Selective Inhibition of Insulin Growth-Like Factor Receptor (IGFR) on Brain Endothelial Cells (BMECs) Using Adeno-Associated Virus (AAV) Serotype 9

Abstract

Ischemic stroke is the 5th leading cause of death within the U.S. and a major cause of long-term disability, especially in older females in comparison to men and younger women. This phenomenon is associated with a decrease in several steroid hormones including estrogen and the peptide hormone insulin growth-like factor (IGF)-1.1 In animal models, age-related loss of IGF-1 is associated with an increase in BBB permeability and worse stroke outcomes, including larger infarct volumes, greater sensory motor impairment, and increased neuroinflammation. Exogenous treatments of IGF-1 is shown to decrease BBB permeability and reduce brain infarct volume in middle-age female rats.8 Two main components of the BBB are astrocytes and brain microvessel endothelial cells (BMECs). Our recent studies demonstrated that targeted increases in IGF-1 expression in astrocytes through AAV-mediated gene transfer improves stroke outcomes in middle-age rats.10 These findings suggest that secreted astrocytic IGF-1 may act on endothelial cells to maintain the integrity of the blood brain barrier.
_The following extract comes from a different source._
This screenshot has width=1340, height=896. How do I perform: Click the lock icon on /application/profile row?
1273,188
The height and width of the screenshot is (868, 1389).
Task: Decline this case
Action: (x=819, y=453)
To test this hypothesis, we propose to block IGF-1 receptors (IGFR) in BMECs of young female rats that still produce normal amounts of IGF-1. By successfully doing so, we would then be able to understand the significance of IGF-1 signaling on stroke outcomes as it interacts with BMECs. Adeno-associated virus (AAV) serotype 9, packaged with IGF1R shRNA and a mCherry reporter gene, was used to suppress the receptor. Mature adult female rats (5mo old) were injected with the control and siRNA containing AAV-9 vector. Integration of viral contents was assessed by immunohistochemistry and qPCR for IGFR on brain microvessels.